Required work >> Exact copy, pictures excluded: print the lines from the one with "Where should I" through the final line of the records.

****************************************

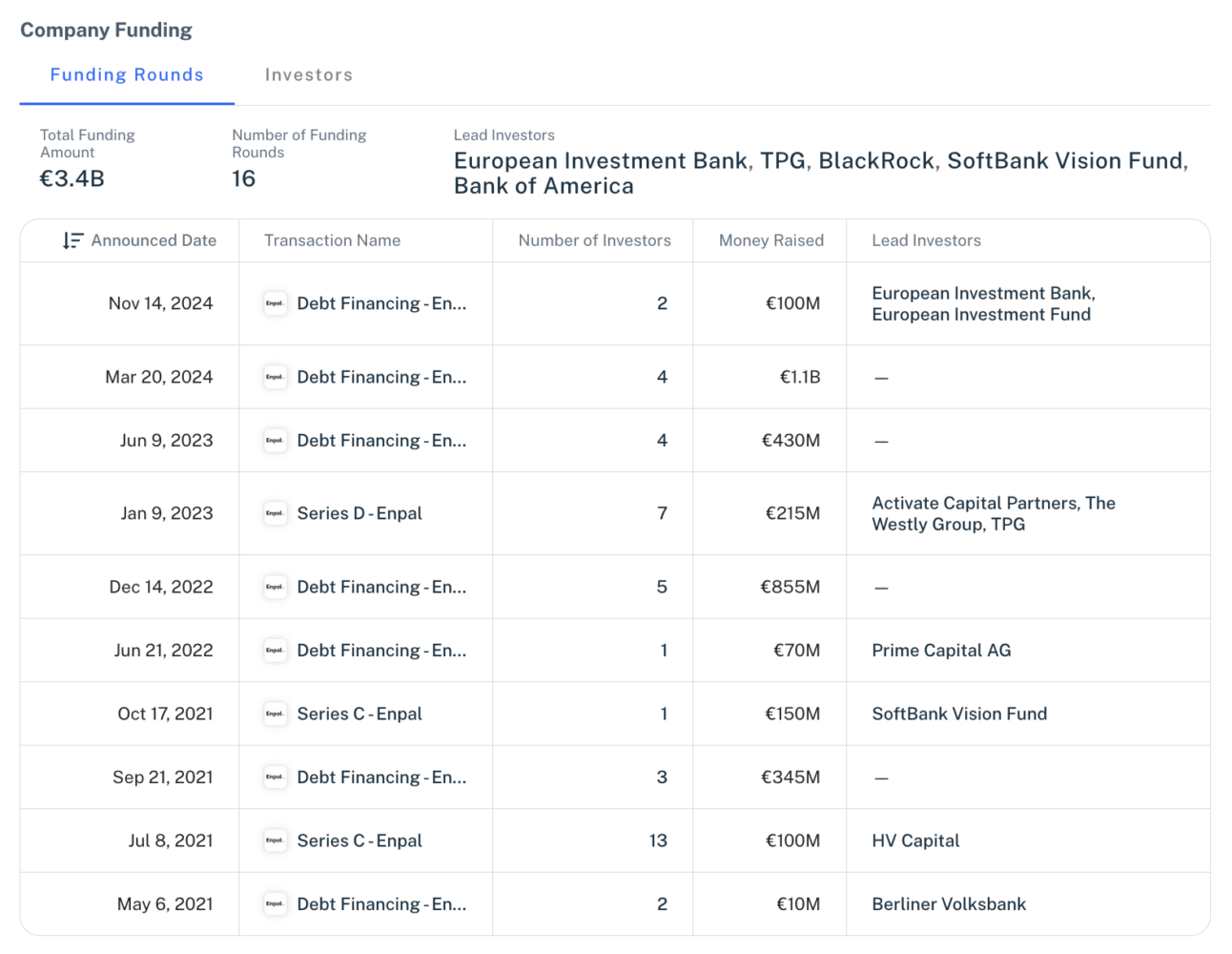Click Enpal logo in Dec 14, 2022 row

pyautogui.click(x=275, y=587)
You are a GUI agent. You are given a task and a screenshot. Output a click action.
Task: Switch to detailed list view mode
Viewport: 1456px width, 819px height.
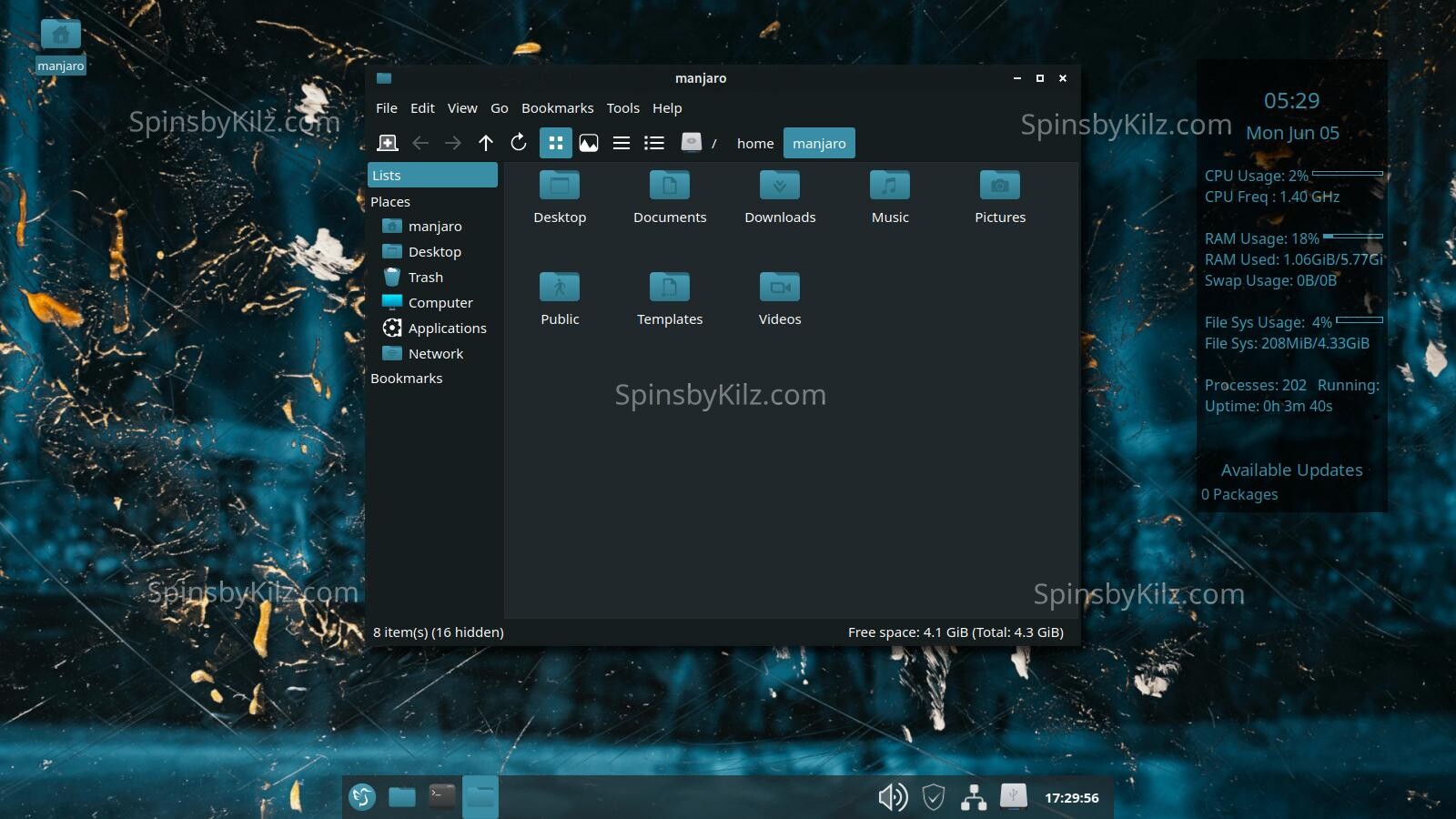654,143
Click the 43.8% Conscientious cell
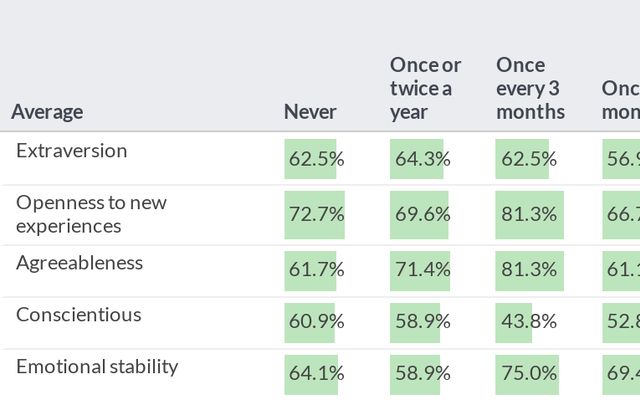Image resolution: width=640 pixels, height=400 pixels. click(526, 322)
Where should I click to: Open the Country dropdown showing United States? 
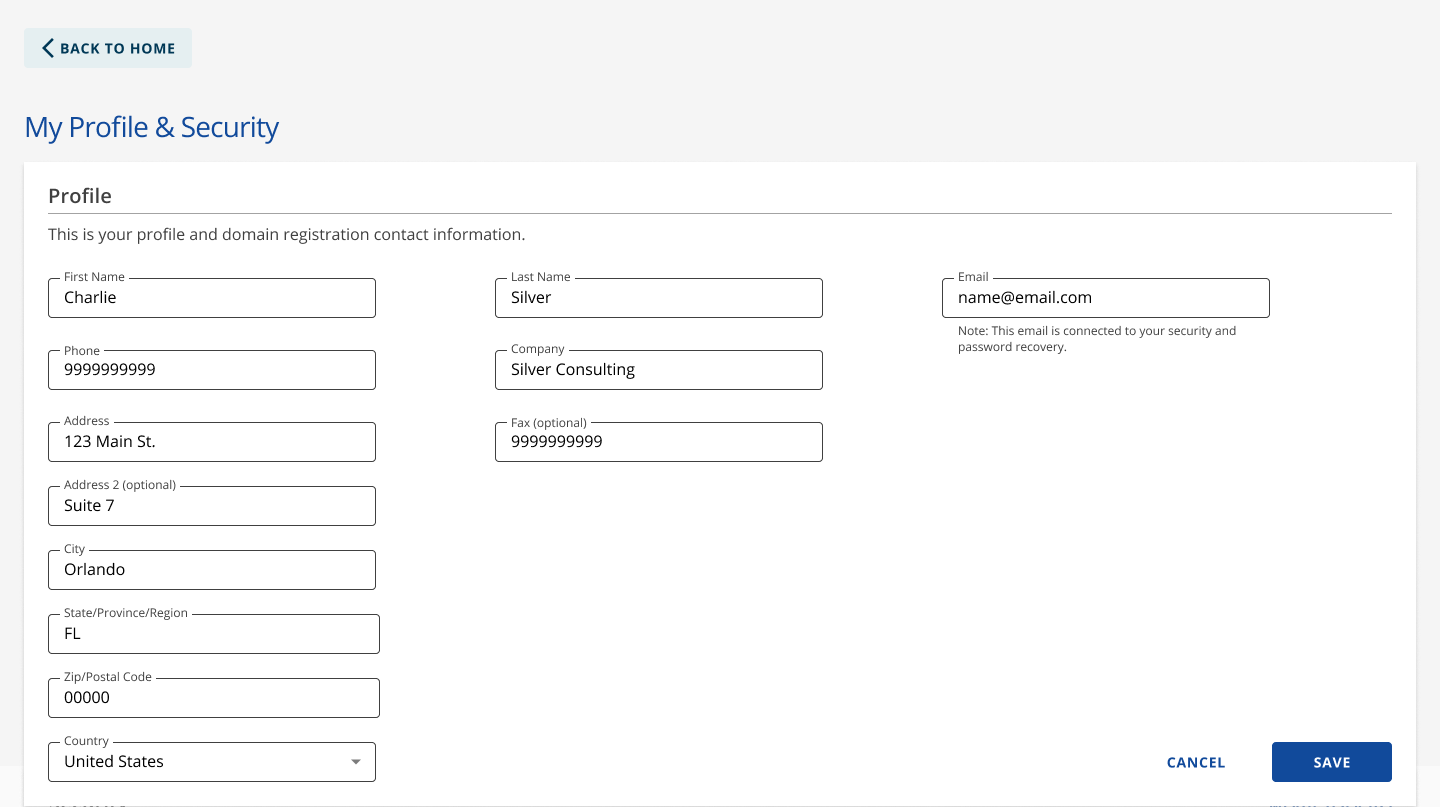click(x=200, y=762)
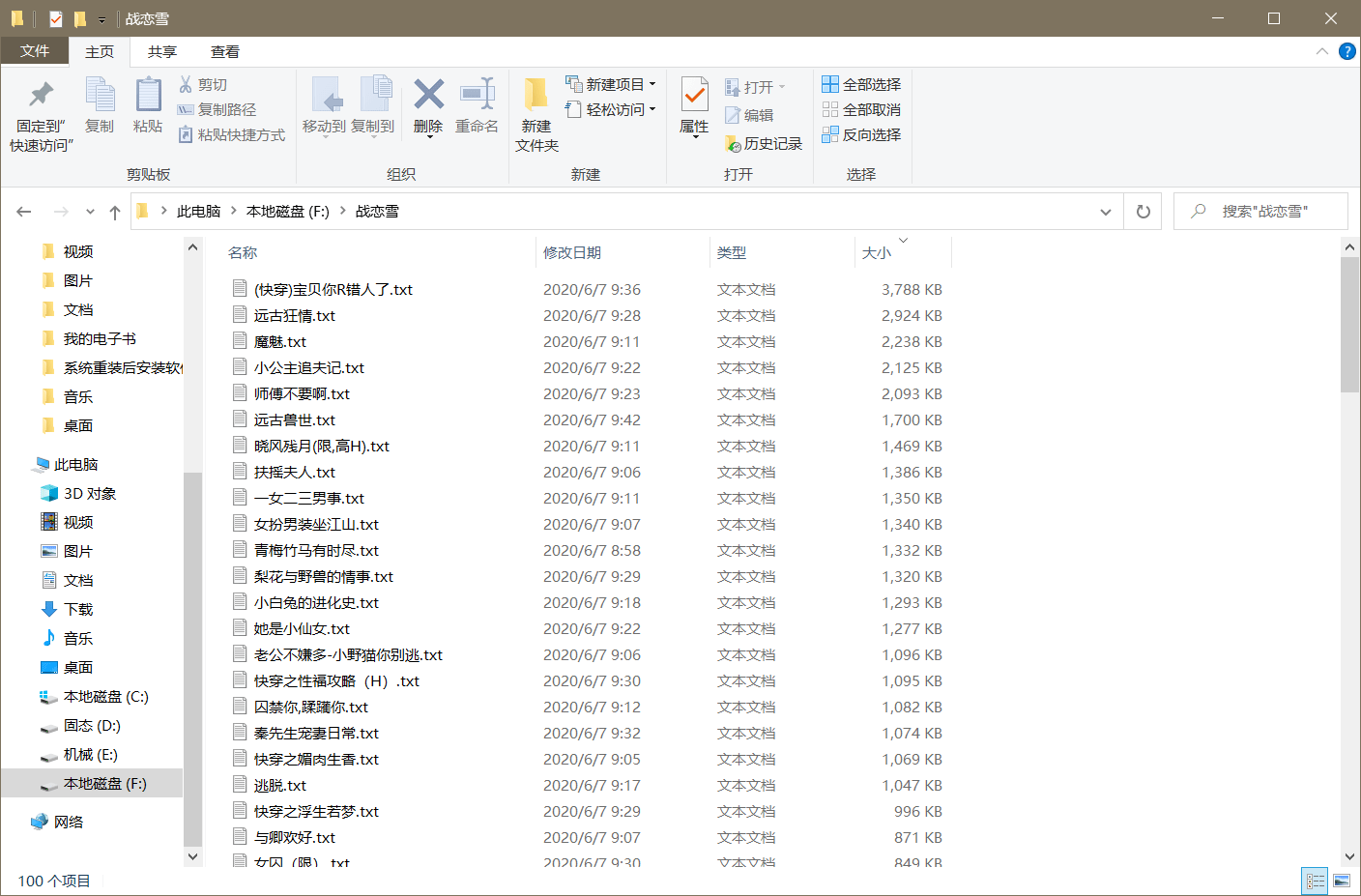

****************************************

Output for this task >>
Where should I click to: Open the Country dropdown showing United States? 
click(x=200, y=762)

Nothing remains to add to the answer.